_EXERCISE DETAILS:_
Your answer is the lines below, exactly, from the one that contains "You are a computer-use" through the one that contains "Task: Click the", both included.

_GIVEN DATA:_
--- START ---

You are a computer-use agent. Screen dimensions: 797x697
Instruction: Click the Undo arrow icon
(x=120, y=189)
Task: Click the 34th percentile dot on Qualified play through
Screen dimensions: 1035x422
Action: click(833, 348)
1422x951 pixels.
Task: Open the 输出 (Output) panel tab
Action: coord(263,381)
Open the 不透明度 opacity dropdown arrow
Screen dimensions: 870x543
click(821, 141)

--- END ---
--- START ---

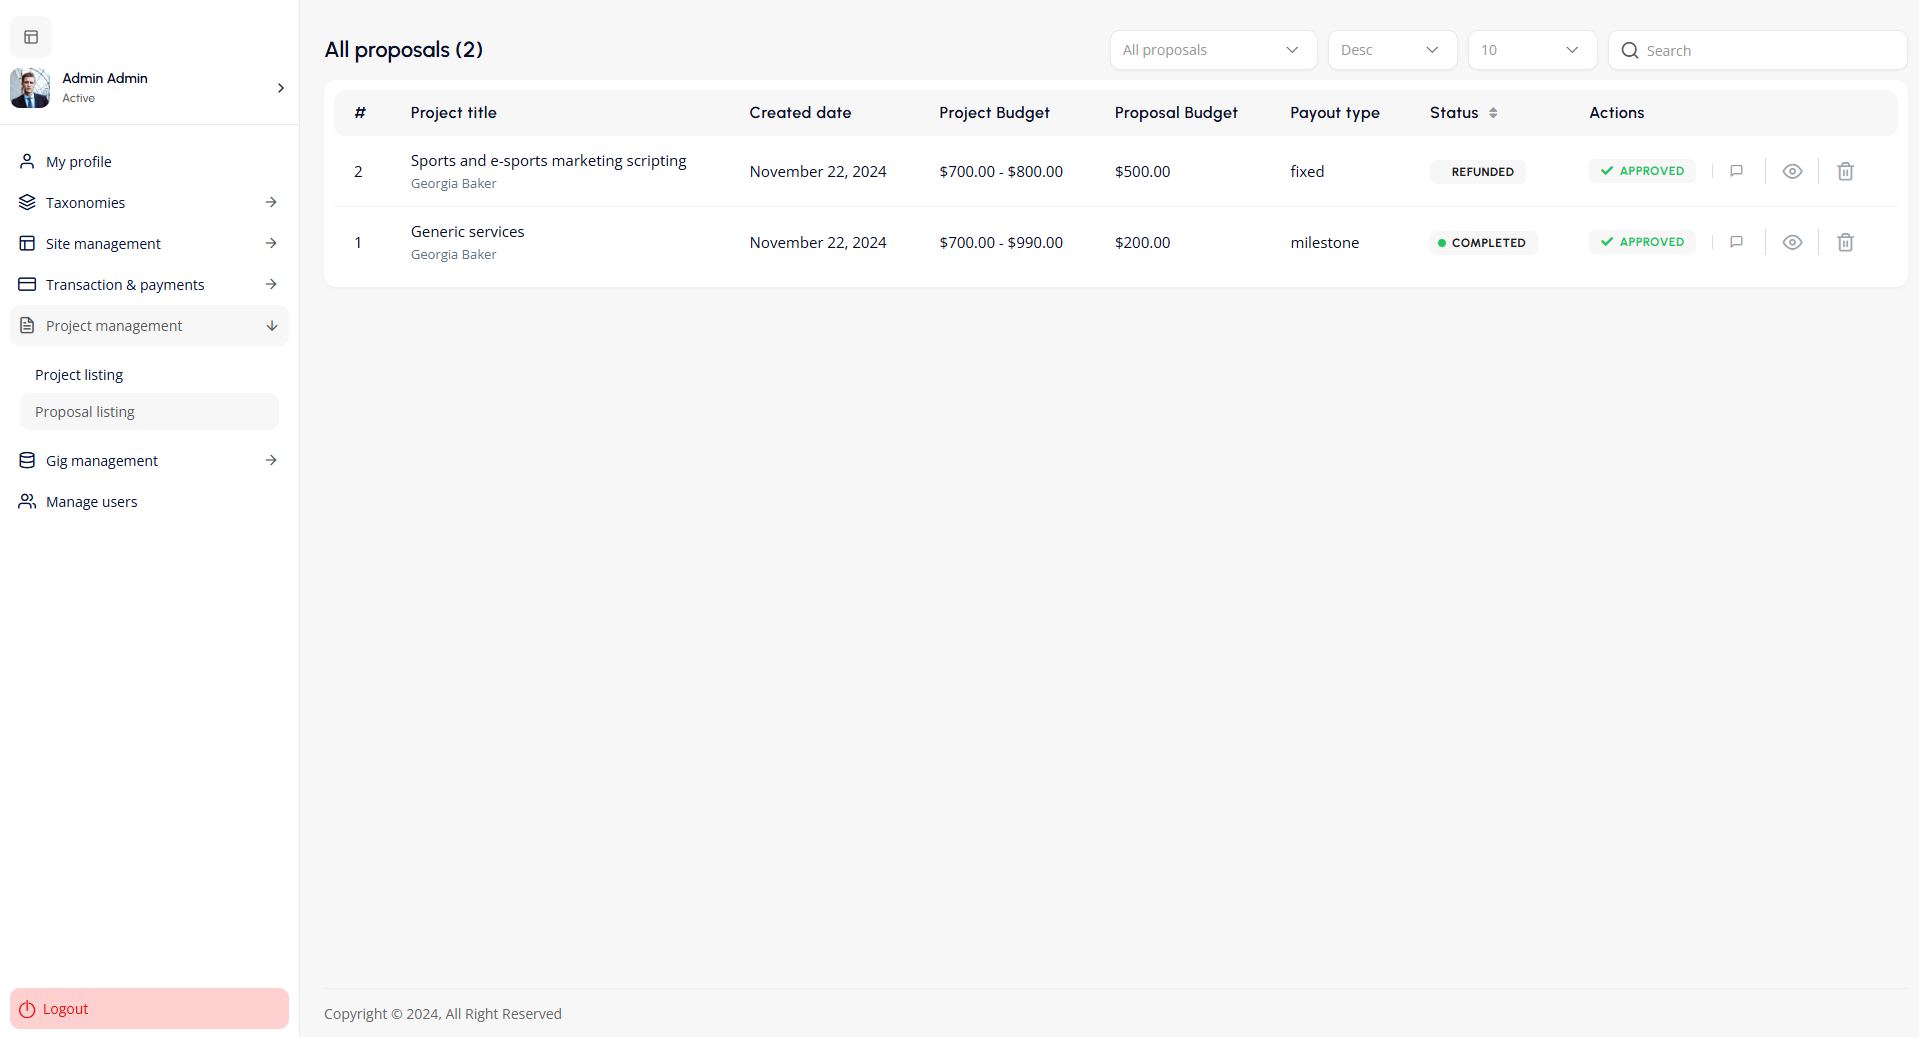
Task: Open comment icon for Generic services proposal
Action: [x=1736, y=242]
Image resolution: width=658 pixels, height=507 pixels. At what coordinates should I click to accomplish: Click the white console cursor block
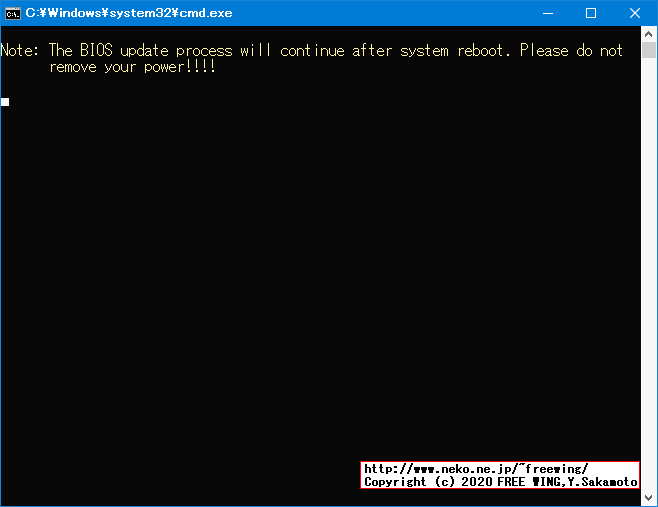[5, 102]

--- END ---

_COMPLETED EXERCISE:_
You are a computer-use agent. Screen dimensions: 797x697
Instruction: Click the Undo arrow icon
(x=120, y=189)
Task: Click the 34th percentile dot on Qualified play through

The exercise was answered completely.